Manuel, à Concepción, le 28 décembre 2022
La vie chez
Monin n’est pas déplaisante. Son logement est spartiate mais contrairement à son bureau, il est propre. Sa femme y veille. Je voudrais faire ma part des tâches ménagères, mais
Monin me demande de me concentrer sur mon entrainement. Il est vrai qu’un entrainement professionnel, c’est autre chose. Je n’ai pas l’habitude d’enchainer les sorties longues ou intenses à un tel rythme et j’apprécie de pouvoir souffler quand je rentre. Du coup
Monin doit faire double part de corvées ménagères ! Mais il le fait toujours avec le sourire. Spartiate mais chaleureuse. J’y vis depuis un mois mais il est temps que je me cherche mon propre logement.
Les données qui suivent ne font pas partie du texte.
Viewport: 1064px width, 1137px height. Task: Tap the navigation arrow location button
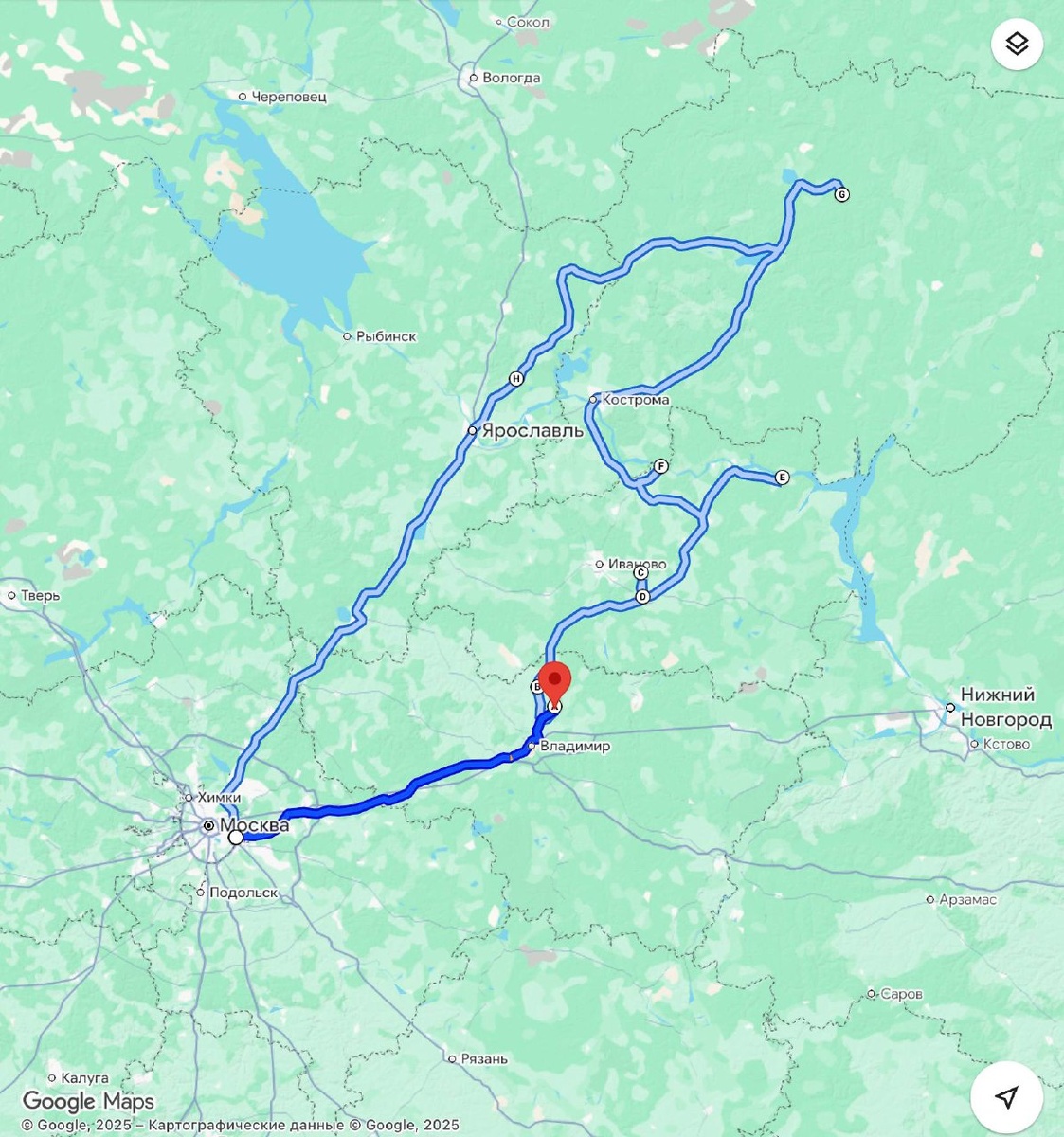click(x=1006, y=1096)

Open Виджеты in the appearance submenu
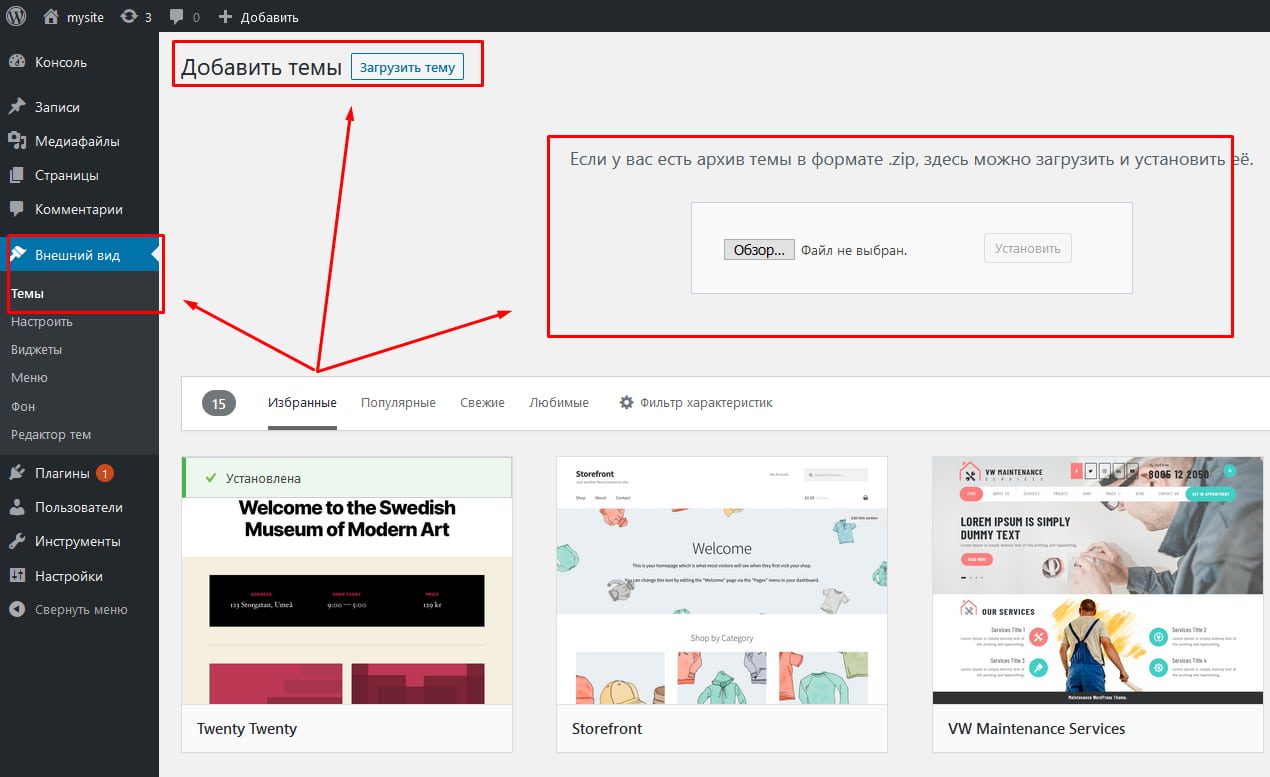36,350
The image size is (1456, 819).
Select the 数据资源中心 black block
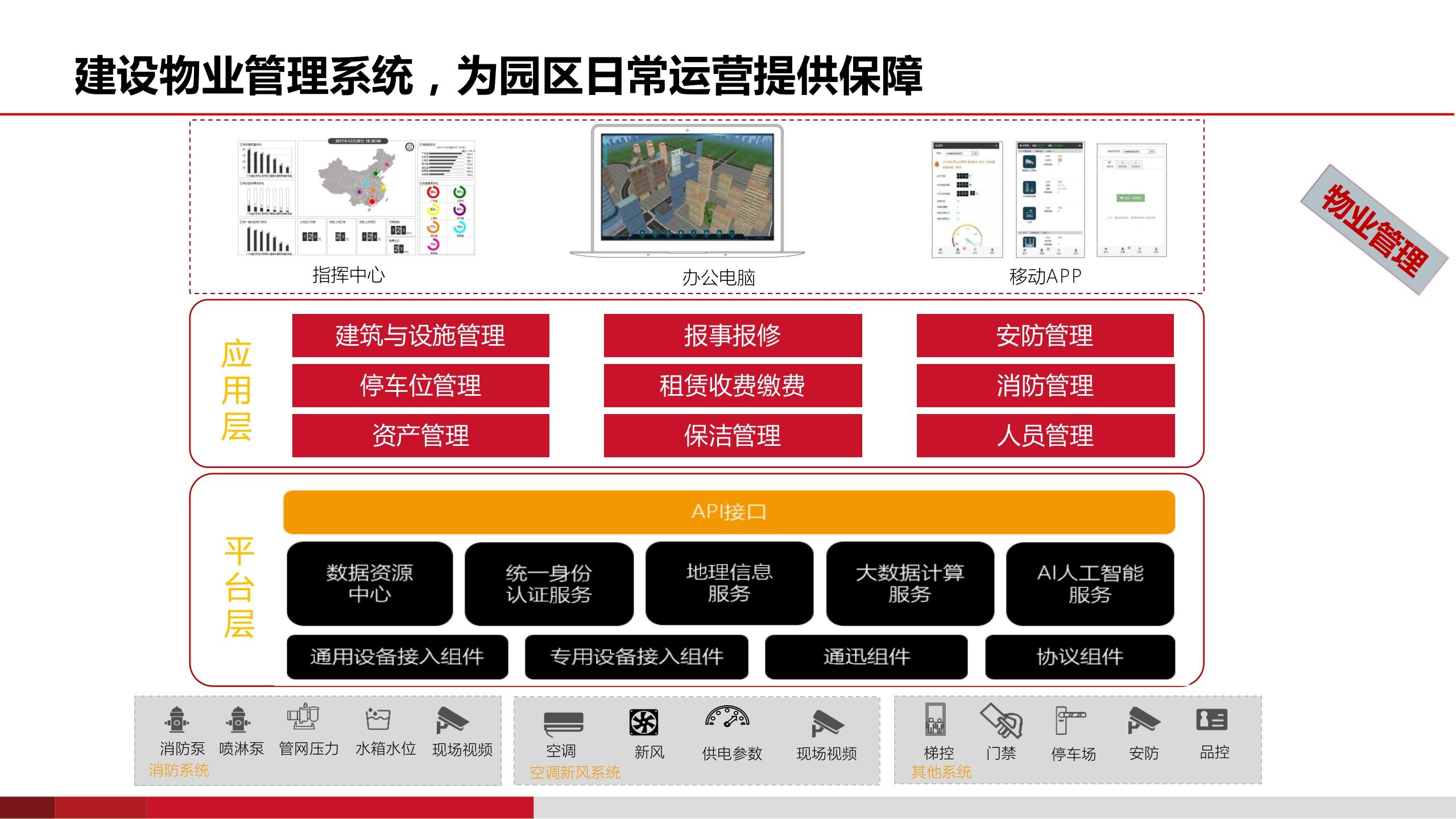(x=370, y=584)
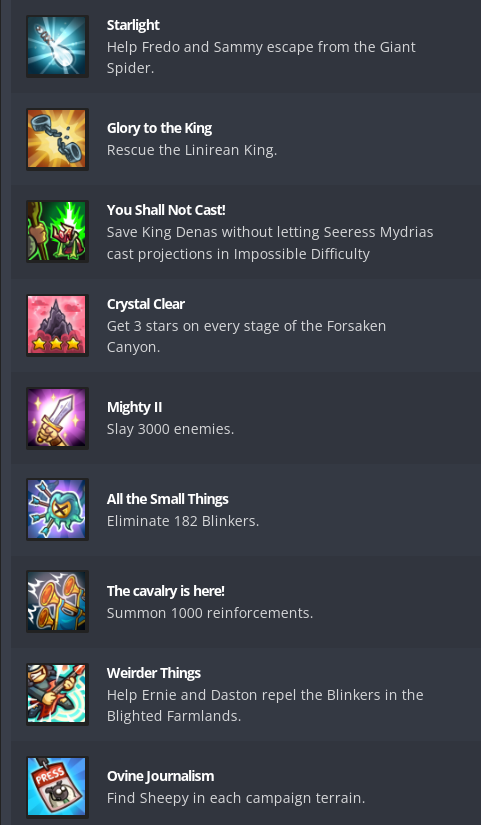Click the Weirder Things guitar player icon
The width and height of the screenshot is (481, 825).
[x=57, y=694]
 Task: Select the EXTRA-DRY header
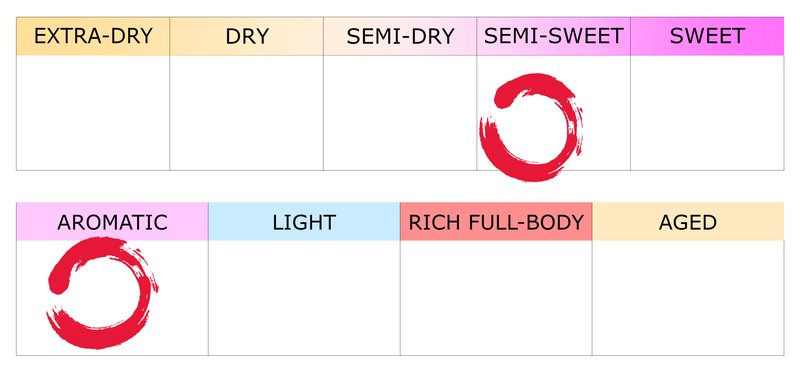[93, 36]
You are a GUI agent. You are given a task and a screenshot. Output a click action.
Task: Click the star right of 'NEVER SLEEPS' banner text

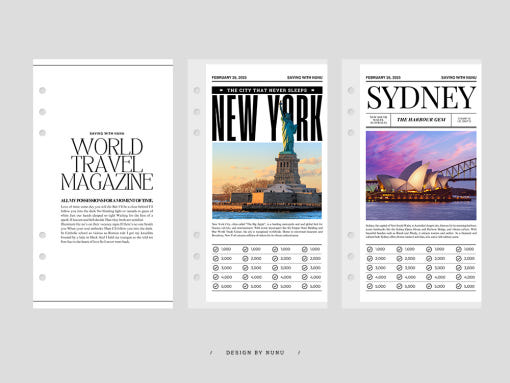coord(313,90)
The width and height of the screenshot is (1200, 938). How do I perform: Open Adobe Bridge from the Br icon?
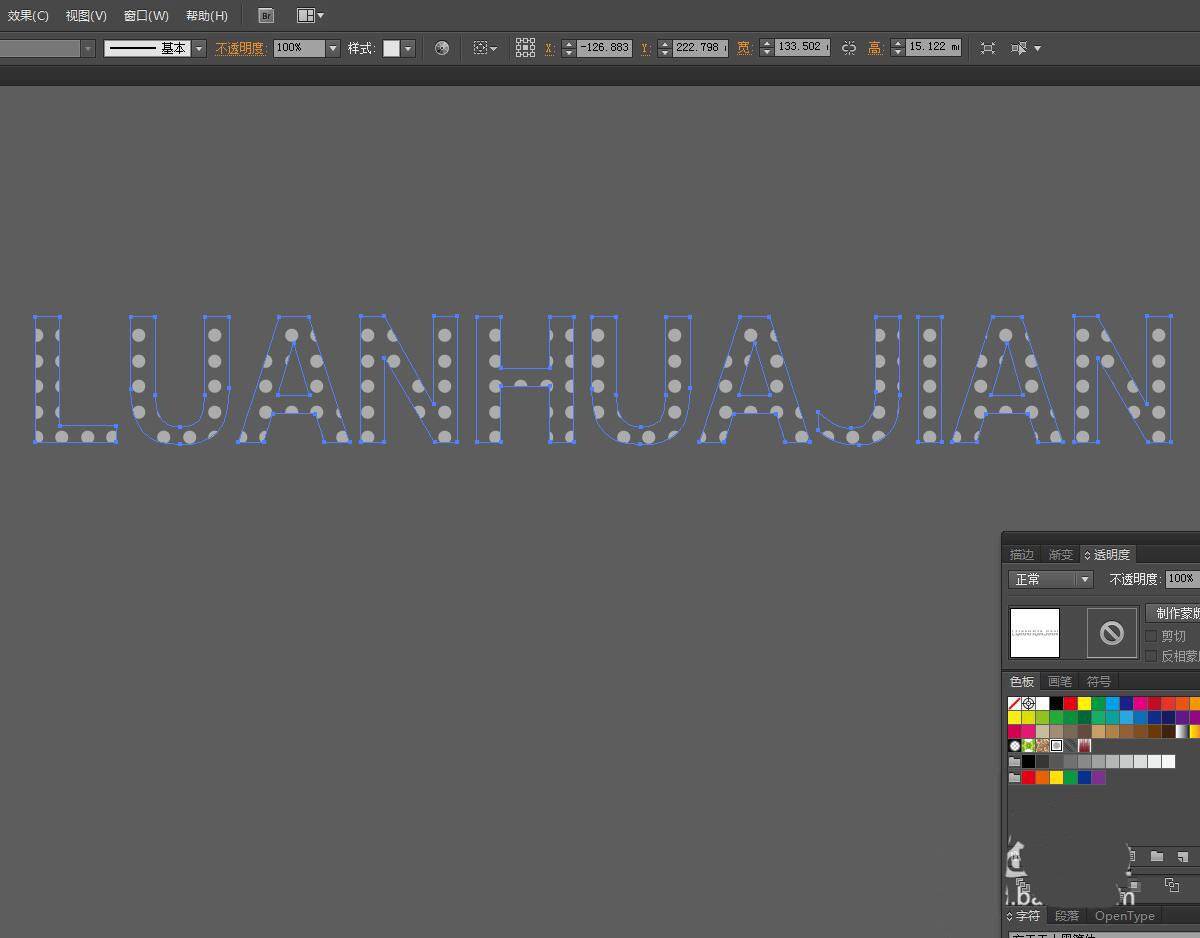266,16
Monin me donne le nom d’un agent immobilier. Il me fait visiter des appartements somptueux à prix cassés mais je n’ai pas besoin de cela, un grand studio avec assez de place pour ranger et entretenir mon vélo, c’est tout ce dont j’ai besoin. Il a aussi cela en stock. Le loyer est dérisoire, seulement 150 EUR par mois. Je savais que Chiloé n’était pas cher mais de ce que j’avais vu des agences, je pensais que les prix y étaient un peu plus élevés. Tant mieux, je pourrais même aider ma mère avec mon salaire.
La vie est douce à Chiloé au moins durant l’été austral. Et si on aime la pluie. Je suis totalement focalisé sur le vélo et cela porte ses fruits. Je partage pas mal de mes sorties avec
Hector et nous voyons tous les deux que je progresse vite, nettement plus vite que lui. Je trouve cela normal vu que c’est la première fois que je m’entraine de manière professionnelle mais
Hector m’assure que j’ai un truc en plus, un gros potentiel. Je suppose que l’avenir me le dira. En attendant j’ai découvert pas mal de petites choses étranges : Chiloé est certes peu touché par la criminalité mais je suis le seul à laisser mon vélo sans surveillance et sans le moindre souci. Je paie un loyer 2 fois moins cher qu’
Hector pour un studio pourtant mieux situé. Et pas mal de rumeurs semblent circuler sur mon compte. Je vois certaines personnes détourner leur regard à mon passage. Ici, tout le monde m’appelle ‘El Sobrino’, à commencer par
Monin quand il parle de moi.
La préparation touchait à sa fin. Je devais partir demain pour un court voyage à Concepción, passer les fêtes de fin d’année en famille. Mais ce soir,
Hector m’a trainé à l’Universo Discoteca :
« C’est le seul moment de la saison où l’on peut sortir. Faut pas le rater ! »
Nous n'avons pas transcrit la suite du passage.